-- Recorded information follows --

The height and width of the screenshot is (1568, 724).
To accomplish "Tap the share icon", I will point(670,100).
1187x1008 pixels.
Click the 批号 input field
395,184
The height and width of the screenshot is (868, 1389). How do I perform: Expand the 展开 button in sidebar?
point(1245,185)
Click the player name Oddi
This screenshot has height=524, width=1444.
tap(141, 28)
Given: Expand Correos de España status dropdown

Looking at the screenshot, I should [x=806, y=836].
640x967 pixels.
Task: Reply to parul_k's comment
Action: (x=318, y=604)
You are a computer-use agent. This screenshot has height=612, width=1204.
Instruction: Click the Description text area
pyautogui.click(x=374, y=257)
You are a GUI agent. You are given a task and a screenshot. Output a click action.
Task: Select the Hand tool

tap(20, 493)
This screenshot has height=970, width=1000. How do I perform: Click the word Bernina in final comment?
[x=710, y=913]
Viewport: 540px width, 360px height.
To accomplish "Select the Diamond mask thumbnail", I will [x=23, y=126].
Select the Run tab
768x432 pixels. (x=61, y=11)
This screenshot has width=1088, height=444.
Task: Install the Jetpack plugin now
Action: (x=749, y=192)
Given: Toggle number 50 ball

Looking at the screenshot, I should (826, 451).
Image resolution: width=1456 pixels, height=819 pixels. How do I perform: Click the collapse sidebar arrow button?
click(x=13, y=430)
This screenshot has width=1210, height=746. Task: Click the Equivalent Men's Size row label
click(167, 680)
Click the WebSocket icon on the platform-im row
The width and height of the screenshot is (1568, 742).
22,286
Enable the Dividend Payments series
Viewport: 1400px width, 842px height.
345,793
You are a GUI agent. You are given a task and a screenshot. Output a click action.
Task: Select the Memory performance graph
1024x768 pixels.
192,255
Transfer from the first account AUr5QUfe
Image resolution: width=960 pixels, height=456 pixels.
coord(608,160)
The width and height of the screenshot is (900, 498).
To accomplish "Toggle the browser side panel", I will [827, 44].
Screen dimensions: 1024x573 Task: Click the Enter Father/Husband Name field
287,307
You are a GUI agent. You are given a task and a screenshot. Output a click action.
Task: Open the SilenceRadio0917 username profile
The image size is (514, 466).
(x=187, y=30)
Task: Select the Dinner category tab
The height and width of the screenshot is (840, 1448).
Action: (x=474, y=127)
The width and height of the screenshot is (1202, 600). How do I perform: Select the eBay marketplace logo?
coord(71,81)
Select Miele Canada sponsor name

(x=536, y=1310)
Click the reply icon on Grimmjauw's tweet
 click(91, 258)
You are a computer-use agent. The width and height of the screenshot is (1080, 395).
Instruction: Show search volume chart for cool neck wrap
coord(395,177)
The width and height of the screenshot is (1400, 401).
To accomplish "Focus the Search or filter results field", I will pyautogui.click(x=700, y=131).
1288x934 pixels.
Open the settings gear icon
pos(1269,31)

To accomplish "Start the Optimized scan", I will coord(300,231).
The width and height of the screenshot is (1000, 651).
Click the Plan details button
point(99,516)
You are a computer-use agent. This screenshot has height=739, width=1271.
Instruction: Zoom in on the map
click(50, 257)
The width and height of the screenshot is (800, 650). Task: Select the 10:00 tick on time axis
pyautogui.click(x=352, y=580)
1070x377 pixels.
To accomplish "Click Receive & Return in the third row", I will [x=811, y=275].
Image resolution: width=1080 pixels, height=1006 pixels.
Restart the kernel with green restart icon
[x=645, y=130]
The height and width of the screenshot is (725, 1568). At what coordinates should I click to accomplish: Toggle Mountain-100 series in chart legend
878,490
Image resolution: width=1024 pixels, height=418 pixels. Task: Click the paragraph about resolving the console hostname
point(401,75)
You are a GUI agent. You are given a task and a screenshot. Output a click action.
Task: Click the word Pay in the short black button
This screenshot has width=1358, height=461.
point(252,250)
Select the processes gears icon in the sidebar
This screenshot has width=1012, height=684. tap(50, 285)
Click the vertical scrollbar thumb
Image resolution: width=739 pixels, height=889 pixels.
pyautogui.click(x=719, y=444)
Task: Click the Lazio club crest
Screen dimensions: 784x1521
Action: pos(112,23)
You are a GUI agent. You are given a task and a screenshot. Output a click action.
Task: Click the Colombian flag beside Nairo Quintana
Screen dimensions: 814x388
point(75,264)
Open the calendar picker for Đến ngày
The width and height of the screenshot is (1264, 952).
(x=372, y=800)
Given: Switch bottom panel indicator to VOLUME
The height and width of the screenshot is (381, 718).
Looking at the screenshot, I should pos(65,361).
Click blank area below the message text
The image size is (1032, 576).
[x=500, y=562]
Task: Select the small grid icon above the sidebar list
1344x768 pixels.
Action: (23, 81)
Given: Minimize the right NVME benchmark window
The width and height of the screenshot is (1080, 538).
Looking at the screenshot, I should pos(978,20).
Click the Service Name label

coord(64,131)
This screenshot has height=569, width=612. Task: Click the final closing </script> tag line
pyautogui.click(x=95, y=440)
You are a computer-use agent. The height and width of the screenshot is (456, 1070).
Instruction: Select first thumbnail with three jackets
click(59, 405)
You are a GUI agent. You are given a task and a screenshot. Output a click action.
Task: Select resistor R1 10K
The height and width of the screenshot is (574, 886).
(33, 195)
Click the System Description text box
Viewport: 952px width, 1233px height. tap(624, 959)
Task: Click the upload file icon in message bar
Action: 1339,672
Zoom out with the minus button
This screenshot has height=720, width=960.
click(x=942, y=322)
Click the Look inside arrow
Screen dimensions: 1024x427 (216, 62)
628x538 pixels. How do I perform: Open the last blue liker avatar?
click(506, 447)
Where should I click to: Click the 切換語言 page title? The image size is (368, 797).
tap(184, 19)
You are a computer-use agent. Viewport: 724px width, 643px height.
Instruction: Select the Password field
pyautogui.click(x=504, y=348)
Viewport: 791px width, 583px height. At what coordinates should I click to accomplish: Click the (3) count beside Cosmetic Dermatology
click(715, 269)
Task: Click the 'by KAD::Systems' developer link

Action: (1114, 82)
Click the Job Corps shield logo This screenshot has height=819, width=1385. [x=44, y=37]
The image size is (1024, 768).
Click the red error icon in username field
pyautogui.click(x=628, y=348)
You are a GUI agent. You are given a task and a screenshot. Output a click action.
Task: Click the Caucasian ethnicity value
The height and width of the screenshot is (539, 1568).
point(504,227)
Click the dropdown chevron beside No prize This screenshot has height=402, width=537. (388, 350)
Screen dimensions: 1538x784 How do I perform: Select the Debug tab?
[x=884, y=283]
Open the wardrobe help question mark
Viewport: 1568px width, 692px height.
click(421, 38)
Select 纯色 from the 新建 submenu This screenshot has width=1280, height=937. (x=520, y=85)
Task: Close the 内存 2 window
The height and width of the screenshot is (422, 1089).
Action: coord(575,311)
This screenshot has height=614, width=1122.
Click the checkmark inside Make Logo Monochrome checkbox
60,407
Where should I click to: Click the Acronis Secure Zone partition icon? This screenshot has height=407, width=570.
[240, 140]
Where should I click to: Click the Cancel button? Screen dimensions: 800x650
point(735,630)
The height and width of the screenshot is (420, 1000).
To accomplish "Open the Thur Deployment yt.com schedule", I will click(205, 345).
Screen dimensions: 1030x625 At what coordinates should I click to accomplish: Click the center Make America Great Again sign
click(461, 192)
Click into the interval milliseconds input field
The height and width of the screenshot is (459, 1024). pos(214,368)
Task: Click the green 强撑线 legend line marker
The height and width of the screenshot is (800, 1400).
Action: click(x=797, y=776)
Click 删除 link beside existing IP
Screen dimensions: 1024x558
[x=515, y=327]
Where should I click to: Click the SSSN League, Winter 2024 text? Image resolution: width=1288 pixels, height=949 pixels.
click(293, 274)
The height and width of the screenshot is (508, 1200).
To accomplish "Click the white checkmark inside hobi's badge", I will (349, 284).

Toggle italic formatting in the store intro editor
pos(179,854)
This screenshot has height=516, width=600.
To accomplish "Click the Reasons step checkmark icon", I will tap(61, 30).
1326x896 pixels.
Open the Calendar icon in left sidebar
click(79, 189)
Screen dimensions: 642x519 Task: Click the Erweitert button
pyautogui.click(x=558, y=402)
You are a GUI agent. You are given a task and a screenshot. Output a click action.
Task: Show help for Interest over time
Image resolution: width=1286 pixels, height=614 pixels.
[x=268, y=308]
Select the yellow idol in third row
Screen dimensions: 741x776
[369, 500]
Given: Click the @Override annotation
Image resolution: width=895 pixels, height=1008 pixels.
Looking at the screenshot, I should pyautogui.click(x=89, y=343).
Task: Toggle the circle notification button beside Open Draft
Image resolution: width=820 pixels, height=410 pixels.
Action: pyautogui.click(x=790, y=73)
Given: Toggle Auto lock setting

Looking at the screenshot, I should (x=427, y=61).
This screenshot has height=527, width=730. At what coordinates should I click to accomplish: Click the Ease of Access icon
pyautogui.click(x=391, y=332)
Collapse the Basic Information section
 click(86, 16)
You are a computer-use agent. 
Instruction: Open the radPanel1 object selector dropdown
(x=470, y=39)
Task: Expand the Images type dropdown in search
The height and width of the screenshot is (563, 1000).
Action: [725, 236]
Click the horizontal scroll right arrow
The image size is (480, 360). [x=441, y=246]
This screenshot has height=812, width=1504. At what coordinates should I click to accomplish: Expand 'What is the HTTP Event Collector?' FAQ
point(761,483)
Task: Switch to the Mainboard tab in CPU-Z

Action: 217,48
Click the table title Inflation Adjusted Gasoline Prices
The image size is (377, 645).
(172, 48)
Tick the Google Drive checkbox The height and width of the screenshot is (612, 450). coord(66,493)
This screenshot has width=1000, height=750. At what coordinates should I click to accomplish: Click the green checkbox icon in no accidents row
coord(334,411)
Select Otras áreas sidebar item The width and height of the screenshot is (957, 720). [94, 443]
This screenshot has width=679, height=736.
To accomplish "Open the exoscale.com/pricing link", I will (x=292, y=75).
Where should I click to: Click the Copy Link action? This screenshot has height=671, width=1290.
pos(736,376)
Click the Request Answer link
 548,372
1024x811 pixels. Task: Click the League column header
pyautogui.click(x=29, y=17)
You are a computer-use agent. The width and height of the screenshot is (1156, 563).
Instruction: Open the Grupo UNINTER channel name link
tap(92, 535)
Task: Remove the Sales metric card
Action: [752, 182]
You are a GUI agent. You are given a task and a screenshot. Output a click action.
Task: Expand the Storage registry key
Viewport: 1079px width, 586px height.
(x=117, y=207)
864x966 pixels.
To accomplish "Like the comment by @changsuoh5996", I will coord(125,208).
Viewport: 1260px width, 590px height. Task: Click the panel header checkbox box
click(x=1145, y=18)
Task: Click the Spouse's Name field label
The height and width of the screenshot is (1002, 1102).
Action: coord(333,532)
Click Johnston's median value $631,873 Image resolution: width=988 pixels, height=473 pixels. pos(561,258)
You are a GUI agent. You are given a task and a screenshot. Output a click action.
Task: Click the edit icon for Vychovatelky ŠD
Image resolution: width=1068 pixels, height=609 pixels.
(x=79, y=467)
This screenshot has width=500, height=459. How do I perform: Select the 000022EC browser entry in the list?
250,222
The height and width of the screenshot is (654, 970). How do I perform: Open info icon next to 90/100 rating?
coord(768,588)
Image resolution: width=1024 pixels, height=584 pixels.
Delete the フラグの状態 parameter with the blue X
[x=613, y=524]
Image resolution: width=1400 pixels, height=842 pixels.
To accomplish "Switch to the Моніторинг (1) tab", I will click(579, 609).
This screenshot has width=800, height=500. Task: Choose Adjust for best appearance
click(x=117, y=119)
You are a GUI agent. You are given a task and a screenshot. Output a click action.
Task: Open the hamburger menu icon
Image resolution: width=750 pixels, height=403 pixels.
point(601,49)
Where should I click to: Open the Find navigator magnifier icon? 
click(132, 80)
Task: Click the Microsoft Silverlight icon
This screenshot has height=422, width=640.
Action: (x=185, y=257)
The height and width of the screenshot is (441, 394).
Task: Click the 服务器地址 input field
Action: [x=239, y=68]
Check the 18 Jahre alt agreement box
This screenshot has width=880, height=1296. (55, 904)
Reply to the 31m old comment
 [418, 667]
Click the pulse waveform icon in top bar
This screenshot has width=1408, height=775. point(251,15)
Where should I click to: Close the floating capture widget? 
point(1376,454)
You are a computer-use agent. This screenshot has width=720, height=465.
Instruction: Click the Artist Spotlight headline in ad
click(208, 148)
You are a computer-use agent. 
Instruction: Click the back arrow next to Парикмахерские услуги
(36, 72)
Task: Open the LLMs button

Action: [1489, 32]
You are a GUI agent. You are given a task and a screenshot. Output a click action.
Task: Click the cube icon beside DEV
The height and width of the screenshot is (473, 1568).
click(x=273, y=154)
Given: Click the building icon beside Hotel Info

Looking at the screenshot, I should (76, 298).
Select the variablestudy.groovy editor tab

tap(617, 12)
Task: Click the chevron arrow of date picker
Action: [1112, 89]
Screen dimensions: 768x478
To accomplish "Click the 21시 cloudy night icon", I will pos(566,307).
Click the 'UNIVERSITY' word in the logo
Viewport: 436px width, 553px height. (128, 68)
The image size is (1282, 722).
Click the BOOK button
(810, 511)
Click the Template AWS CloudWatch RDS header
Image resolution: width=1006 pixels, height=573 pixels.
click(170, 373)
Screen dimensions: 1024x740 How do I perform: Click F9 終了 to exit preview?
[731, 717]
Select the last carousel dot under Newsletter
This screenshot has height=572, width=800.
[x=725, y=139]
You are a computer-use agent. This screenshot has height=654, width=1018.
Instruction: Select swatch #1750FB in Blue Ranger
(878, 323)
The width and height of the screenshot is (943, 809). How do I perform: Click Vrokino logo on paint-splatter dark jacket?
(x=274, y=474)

-- Recorded information concluded --

▸ **Your instructions**: Using the records above, find and show each line with the string "from".

▸ **Solution for this task**:
Transfer from the first account AUr5QUfe
Select 纯色 from the 新建 submenu This screenshot has width=1280, height=937. (x=520, y=85)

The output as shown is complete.